WHAT YOU WILL DO ▸ Quote the lines below from the one containing "Instruction: Click the 缩放 zoom slider handle" to the final line, both ends included; exclude the pictures.

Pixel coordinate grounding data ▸
^^^^^^^^

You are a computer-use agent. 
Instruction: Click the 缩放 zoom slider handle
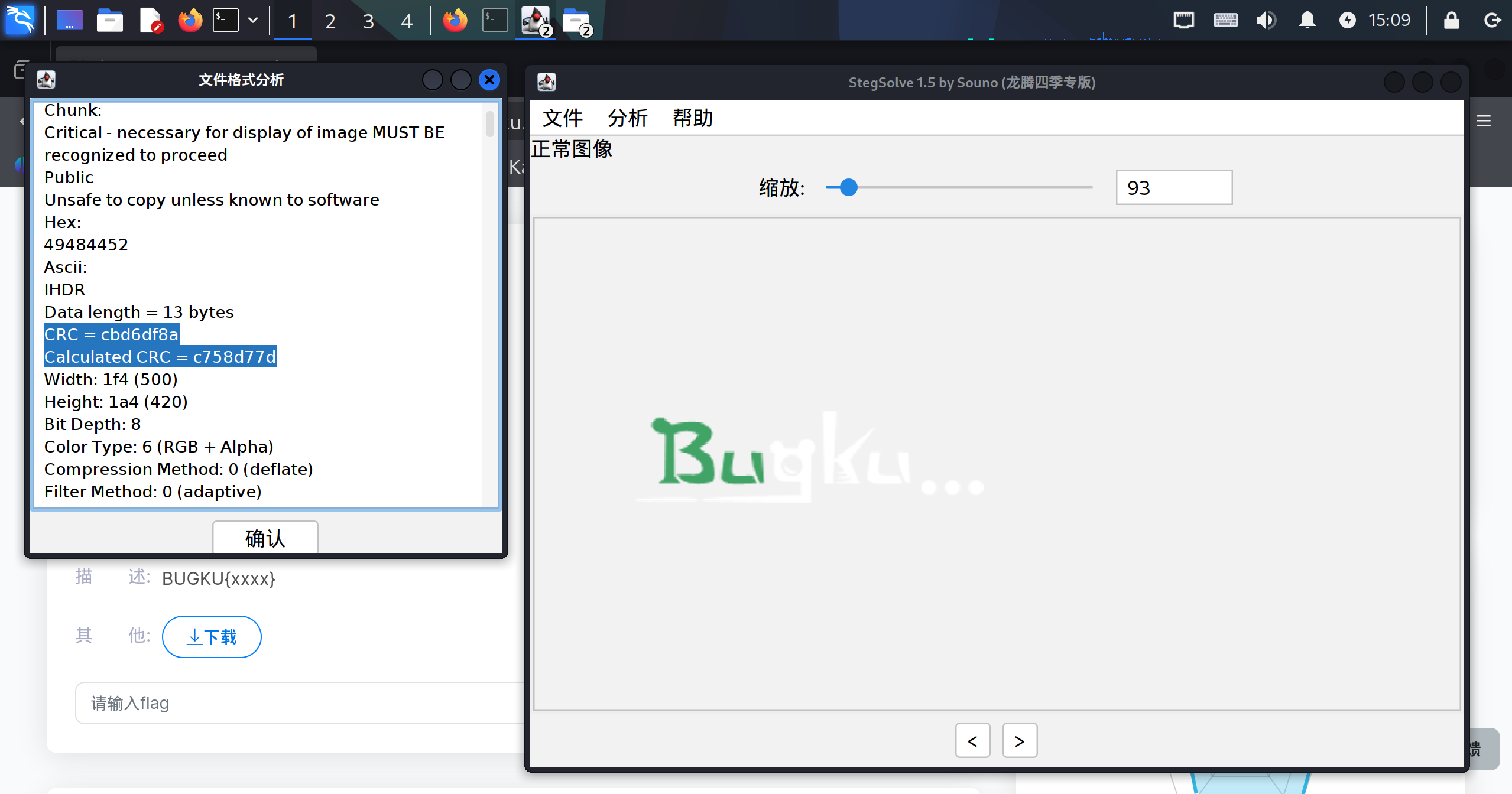(x=848, y=187)
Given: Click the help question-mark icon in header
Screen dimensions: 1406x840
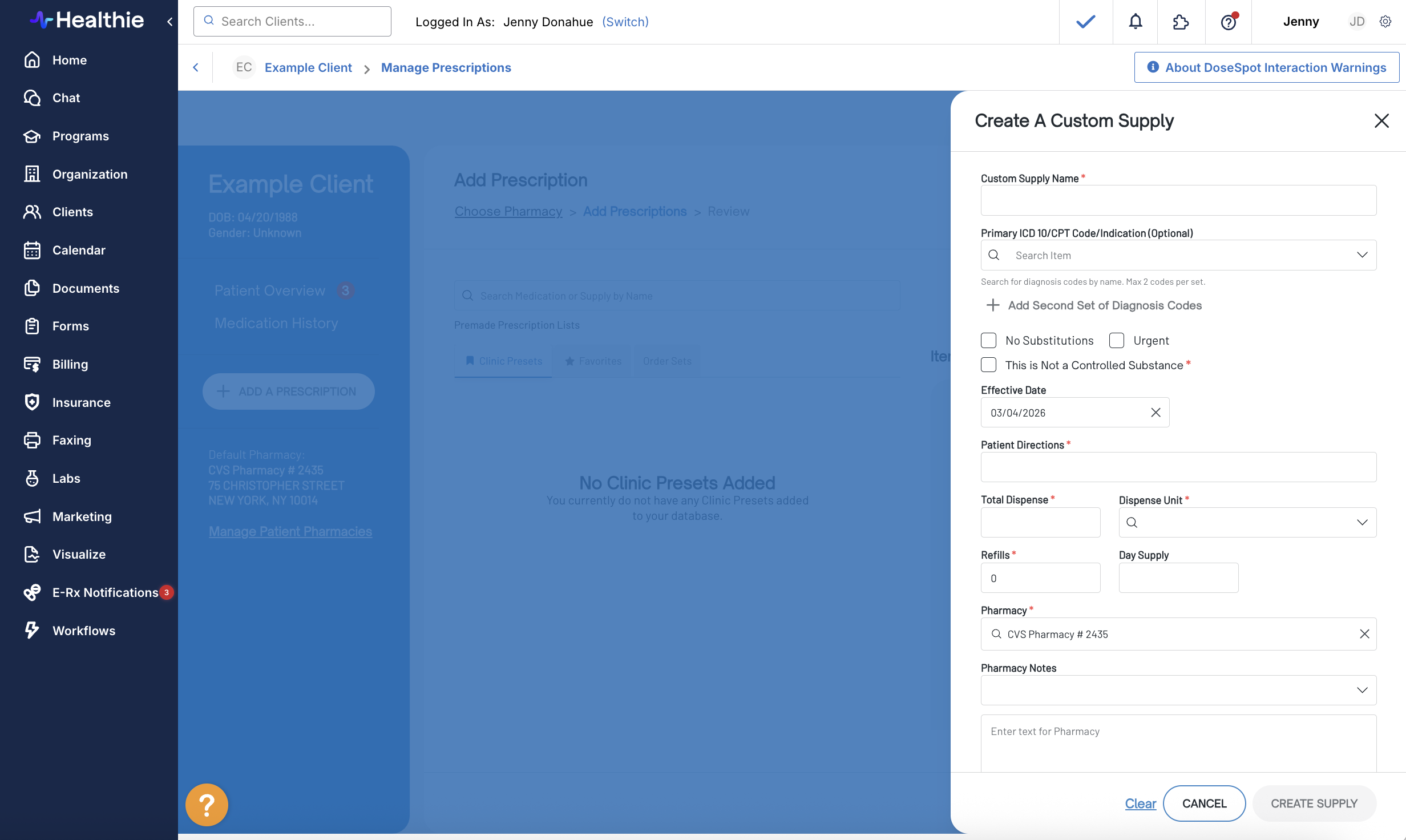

^^^^^^^^

REPLY TO THE TASK ▸
Instruction: Click the 缩放 zoom slider handle
(x=848, y=187)
Given: Click the help question-mark icon in header
Screen dimensions: 1406x840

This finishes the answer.